• **閱讀文本**
»»

Python：正規表示式

thoustree發表於2021-04-22

原文網址 : https://www.cnblogs.com/ydkh/p/14688029.html

Python

1. 正規表示式概述　

　　正規表示式（簡稱為 regex）是一些由字元和特殊符號組成的字串，描述了模式的重複或者表述多個字元。

　　正規表示式能按照某種模式匹配一系列有相似特徵的字串。

　　換句話說，它們能夠匹配多個字串。

　　不同語言的正規表示式有差異，本文敘述是Python的正規表示式。

　　解釋程式碼大多摘自《Python程式設計快速上手讓繁瑣工作自動化》

2. 正規表示式書寫

　　正規表示式就是一個字串，與普通字串不同的是，正規表示式包含了0個或多個表示式符號以及特殊字元，詳見《Python核心程式設計》1.2節。

# 正規表示式書寫

'hing'
'\wing'
'123456'
'\d\d\d\d\d\d'
'regex.py'
'.*\.py'

3. 建立正規表示式物件

　　孤立的一個正規表示式並不能起到匹配字串的作用，要讓其能夠匹配目標字元，需要建立一個正規表示式物件。通常向compile()函式傳入一個原始字元形式的正規表示式，即 r'.....'

>>> # re模組的compile()函式將返回（建立）一個Regex模式物件
>>> import re
>>> phoneNumRegex = re.compile(r'\d\d\d-\d\d\d-\d\d\d\d')

4. 常用的正規表示式模式

4.1 括號分組

>>> Regex = re.compile(r'(\d\d\d)-(\d\d\d-\d\d\d\d)')
>>> mo = Regex.search('My number is 415-555-4242.')
>>> Regex = re.compile(r'(\d\d\d)-(\d\d\d-\d\d\d\d)') # 建立Regex物件
>>> mo = Regex.search('My number is 415-555-4242.')   # 返回Match物件
>>> mo.group()         # 呼叫Regex物件的group()方法將返回整個匹配文字
'415-555-4242'
>>> mo.group(1)
'415'
>>> mo.group(2)
'555-4242'
>>> mo.group(0)
'415-555-4242'
>>> mo.groups()
('415', '555-4242')
>>> a,b = mo.groups()   # groups()方法返回多個值得元組
>>> a
'415'
>>> b
'555-4242'
>>>

4.2 用管道匹配多個分組

>>> heroRegex = re.compile (r'Batman|Tina Fey')
>>> mo1 = heroRegex.search('Batman and Tina Fey.')
>>> mo1.group()
'Batman'
>>> mo2 = heroRegex.search('Tina Fey and Batman.')
>>> mo2.group()
'Tina Fey

4.3 用問號實現可選匹配

>>> batRegex = re.compile(r'Bat(wo)?man')   # 如果'wo'沒有用括號括起來，則可選的字元將是Batwo
>>> mo1 = batRegex.search('The Adventures of Batman')
>>> mo1.group()
'Batman'
>>> mo2 = batRegex.search('The Adventures of Batwoman')
>>> mo2.group()
'Batwoman'

4.4 用星號匹配零次或多次

>>> batRegex = re.compile(r'Bat(wo)*man') # 如果要匹配'*'號則用\*
>>> mo1 = batRegex.search('The Adventures of Batman')
>>> mo1.group()
'Batman'
>>> mo2 = batRegex.search('The Adventures of Batwoman')

««

文字與元素定位資料:

»»

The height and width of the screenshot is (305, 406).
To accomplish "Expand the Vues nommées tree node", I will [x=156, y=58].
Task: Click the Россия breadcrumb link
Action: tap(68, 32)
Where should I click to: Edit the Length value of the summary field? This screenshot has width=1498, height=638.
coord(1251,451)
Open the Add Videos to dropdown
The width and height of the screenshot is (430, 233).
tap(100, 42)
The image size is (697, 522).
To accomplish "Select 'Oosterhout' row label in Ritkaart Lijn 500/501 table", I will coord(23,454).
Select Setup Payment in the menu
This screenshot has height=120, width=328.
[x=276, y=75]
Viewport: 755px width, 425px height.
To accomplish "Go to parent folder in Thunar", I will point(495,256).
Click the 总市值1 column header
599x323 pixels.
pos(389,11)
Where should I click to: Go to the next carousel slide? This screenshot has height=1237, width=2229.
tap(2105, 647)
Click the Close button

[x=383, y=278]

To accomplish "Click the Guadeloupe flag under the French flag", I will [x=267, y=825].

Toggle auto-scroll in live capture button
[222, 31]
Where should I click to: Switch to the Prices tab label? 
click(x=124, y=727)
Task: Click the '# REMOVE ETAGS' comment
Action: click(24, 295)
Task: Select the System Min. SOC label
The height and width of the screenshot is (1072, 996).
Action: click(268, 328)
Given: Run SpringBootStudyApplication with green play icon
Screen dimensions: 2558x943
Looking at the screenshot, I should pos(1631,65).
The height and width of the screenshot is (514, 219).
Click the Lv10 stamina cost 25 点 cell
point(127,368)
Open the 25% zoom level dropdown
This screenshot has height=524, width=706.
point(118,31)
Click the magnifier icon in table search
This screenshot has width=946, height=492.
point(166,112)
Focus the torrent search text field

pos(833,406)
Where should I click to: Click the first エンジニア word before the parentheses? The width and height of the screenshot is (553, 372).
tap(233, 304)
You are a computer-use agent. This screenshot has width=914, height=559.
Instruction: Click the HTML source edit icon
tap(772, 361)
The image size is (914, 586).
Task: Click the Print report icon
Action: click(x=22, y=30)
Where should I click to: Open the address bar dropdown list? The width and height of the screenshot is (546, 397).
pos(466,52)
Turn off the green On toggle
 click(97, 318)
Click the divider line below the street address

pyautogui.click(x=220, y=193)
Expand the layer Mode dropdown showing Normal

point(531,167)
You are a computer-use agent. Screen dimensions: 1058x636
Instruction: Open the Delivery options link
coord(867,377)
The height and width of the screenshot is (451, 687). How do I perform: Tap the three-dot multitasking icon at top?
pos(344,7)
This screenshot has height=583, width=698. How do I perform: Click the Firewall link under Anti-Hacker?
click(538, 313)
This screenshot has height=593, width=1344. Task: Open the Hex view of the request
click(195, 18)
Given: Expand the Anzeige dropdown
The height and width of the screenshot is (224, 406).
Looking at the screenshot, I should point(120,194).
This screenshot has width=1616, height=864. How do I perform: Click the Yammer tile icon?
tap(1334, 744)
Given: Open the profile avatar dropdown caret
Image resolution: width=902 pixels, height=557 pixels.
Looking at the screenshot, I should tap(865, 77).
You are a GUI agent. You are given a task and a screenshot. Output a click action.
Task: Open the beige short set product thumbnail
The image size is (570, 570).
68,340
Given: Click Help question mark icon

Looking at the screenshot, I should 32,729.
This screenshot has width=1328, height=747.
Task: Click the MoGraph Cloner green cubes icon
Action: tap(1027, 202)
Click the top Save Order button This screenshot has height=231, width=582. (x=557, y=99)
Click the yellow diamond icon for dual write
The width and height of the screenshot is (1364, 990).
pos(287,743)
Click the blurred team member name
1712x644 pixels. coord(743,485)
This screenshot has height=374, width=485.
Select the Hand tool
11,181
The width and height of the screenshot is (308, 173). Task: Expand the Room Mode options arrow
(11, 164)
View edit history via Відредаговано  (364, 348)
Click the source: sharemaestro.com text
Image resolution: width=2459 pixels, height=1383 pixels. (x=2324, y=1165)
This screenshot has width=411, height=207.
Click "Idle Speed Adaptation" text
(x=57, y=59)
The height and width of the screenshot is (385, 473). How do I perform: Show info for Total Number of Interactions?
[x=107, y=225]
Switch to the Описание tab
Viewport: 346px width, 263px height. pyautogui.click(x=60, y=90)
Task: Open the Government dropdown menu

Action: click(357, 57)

««

• **任務目標**
1. 請把這篇正規表示式文章中從「thoustree發表於2021-04-22」起、到「換句話說，它們能夠匹配多個字串。」為止（含這一句）的段落照原文重寫一遍。
2. 以下敘述與這篇正規表示式文章是否相符？每項請答「是」或「否」，並照原文引出據以判斷的字句。(a) 本文講的是Python的正規表示式。(b) re模組的compile()函式會返回一個Match物件。(c) 若要匹配'*'號，應寫成\*。

• **解答列表**
1.
thoustree發表於2021-04-22

原文網址 : https://www.cnblogs.com/ydkh/p/14688029.html

Python

1. 正規表示式概述　

　　正規表示式（簡稱為 regex）是一些由字元和特殊符號組成的字串，描述了模式的重複或者表述多個字元。

　　正規表示式能按照某種模式匹配一系列有相似特徵的字串。

　　換句話說，它們能夠匹配多個字串。

2.
(a) 是：「本文敘述是Python的正規表示式」
(b) 否：「re模組的compile()函式將返回（建立）一個Regex模式物件」
(c) 是：「如果要匹配'*'號則用\*」